> [Text block]:
#####

Sen. Bernie Sanders and former Secretary of State Hillary Clinton wasted no time getting into attack mode at the eighth Democratic debate, held in Miami. Here are the top 5 clashing moments that proved this primary is far from over.
With the Florida primary less than a week away, Sanders and Clinton used Wednesday night as an opportunity to build momentum following their respective wins in Michigan and Mississippi on March 8.
With the debate being hosted by Univision, the issue of immigration came up early and often.
Clinton noted Sanders’ opposition to a 2007 immigration bill, saying he had sided with “vigilantes” known as Minutemen, volunteer militia members who “hunted” immigrants on the border.
“That is a horrific statement, an unfair statement to make,” Sanders said to applause, adding, “Madam Secretary, I will match my record against yours any day of the week.”
Sanders explained his 2007 vote, saying the guest worker program was comparable to slavery.
“Where people came in, they were cheated, they were abused, and if they stood up for their rights they would have been thrown out of the country,” Sanders said. “Of course that type of effort leads to a race to the bottom for all of our people.”
Clinton scoffed at the notion that the bill included “modern slavery” provisions.
“That was one of the many excuses used not to vote for the 2007 bill,” Clinton said, reminding the audience that she sided with Sen. Barack Obama and Sen. Ted Kennedy in supporting the bill. “If we had been able to get that passed, we would be so much further along than we are right now.”
Another swipe Clinton took at Sanders was over 2009 legislation he did not support, which she referred to as the “auto bailout.”
“That is his perfect right to vote against it, but if everyone had voted as he voted, we would not have rescued the auto industry,” Clinton said.
Sanders’ counter-argument won applause when he challenged her characterization of the bill passed during the transition period between Bush and Obama administrations.
“[It was the] bailout of the recklessness, irresponsibility and illegal behavior of Wall Street. It was the Wall Street bailout,”Sanders said.
Indeed, the bailouts, at one point separate ideas, were lumped in together in that one bill.

#####

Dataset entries

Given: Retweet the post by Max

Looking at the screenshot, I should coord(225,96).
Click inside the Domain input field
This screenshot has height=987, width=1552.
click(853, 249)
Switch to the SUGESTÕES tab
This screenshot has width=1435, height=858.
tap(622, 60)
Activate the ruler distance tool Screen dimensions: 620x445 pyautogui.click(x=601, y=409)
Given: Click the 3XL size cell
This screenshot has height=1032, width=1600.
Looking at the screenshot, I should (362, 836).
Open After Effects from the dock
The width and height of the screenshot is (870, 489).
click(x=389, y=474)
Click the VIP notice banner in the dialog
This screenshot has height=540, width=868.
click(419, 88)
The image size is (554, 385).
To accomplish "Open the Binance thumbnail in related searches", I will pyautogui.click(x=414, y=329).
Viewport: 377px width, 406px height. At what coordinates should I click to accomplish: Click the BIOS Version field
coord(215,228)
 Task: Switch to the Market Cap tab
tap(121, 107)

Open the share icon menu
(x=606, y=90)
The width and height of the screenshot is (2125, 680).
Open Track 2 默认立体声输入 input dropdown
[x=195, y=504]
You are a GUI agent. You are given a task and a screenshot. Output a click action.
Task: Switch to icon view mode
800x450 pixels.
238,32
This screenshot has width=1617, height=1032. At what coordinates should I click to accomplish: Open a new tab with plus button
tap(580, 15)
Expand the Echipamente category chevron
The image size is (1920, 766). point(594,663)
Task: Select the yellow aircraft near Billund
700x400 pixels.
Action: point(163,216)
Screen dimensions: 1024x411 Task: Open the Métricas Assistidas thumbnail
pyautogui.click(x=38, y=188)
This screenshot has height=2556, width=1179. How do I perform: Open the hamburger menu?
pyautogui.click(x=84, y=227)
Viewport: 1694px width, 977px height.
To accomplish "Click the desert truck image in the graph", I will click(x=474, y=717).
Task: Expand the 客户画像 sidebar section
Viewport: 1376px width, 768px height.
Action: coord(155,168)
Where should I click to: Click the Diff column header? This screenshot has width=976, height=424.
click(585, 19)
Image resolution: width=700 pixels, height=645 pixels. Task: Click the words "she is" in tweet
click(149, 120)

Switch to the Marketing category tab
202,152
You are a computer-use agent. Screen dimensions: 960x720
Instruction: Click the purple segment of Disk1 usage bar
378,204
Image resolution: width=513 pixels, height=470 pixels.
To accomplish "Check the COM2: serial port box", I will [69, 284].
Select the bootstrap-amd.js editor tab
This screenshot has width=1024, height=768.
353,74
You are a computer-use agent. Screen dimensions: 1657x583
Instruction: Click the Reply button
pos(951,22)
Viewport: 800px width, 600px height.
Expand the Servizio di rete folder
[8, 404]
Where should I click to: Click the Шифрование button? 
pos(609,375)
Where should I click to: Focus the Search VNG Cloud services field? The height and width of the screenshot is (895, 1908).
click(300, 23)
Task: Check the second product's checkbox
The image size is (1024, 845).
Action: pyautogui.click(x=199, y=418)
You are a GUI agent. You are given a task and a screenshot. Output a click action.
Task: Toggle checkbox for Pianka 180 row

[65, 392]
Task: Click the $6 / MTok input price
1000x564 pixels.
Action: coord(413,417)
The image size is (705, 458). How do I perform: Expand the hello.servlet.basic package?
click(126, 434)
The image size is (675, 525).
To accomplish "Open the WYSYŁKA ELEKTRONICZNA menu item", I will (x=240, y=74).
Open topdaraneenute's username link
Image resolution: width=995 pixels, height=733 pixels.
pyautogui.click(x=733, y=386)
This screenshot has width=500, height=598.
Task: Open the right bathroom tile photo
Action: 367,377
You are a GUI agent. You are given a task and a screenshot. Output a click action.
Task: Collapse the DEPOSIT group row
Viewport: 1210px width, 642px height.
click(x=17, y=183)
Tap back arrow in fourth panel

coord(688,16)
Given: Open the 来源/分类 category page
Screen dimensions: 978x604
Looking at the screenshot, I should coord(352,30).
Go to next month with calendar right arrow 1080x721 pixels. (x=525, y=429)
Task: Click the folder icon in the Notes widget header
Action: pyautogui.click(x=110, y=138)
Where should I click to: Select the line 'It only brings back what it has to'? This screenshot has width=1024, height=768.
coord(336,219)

#####

> [Task description]:
Copy out the article on the Miami Democratic debate word for word, from its first sentence to its last. The dataset entries have no connection to the article on the Miami Democratic debate.

> [Solution to this task]:
Sen. Bernie Sanders and former Secretary of State Hillary Clinton wasted no time getting into attack mode at the eighth Democratic debate, held in Miami. Here are the top 5 clashing moments that proved this primary is far from over.
With the Florida primary less than a week away, Sanders and Clinton used Wednesday night as an opportunity to build momentum following their respective wins in Michigan and Mississippi on March 8.
With the debate being hosted by Univision, the issue of immigration came up early and often.
Clinton noted Sanders’ opposition to a 2007 immigration bill, saying he had sided with “vigilantes” known as Minutemen, volunteer militia members who “hunted” immigrants on the border.
“That is a horrific statement, an unfair statement to make,” Sanders said to applause, adding, “Madam Secretary, I will match my record against yours any day of the week.”
Sanders explained his 2007 vote, saying the guest worker program was comparable to slavery.
“Where people came in, they were cheated, they were abused, and if they stood up for their rights they would have been thrown out of the country,” Sanders said. “Of course that type of effort leads to a race to the bottom for all of our people.”
Clinton scoffed at the notion that the bill included “modern slavery” provisions.
“That was one of the many excuses used not to vote for the 2007 bill,” Clinton said, reminding the audience that she sided with Sen. Barack Obama and Sen. Ted Kennedy in supporting the bill. “If we had been able to get that passed, we would be so much further along than we are right now.”
Another swipe Clinton took at Sanders was over 2009 legislation he did not support, which she referred to as the “auto bailout.”
“That is his perfect right to vote against it, but if everyone had voted as he voted, we would not have rescued the auto industry,” Clinton said.
Sanders’ counter-argument won applause when he challenged her characterization of the bill passed during the transition period between Bush and Obama administrations.
“[It was the] bailout of the recklessness, irresponsibility and illegal behavior of Wall Street. It was the Wall Street bailout,”Sanders said.
Indeed, the bailouts, at one point separate ideas, were lumped in together in that one bill.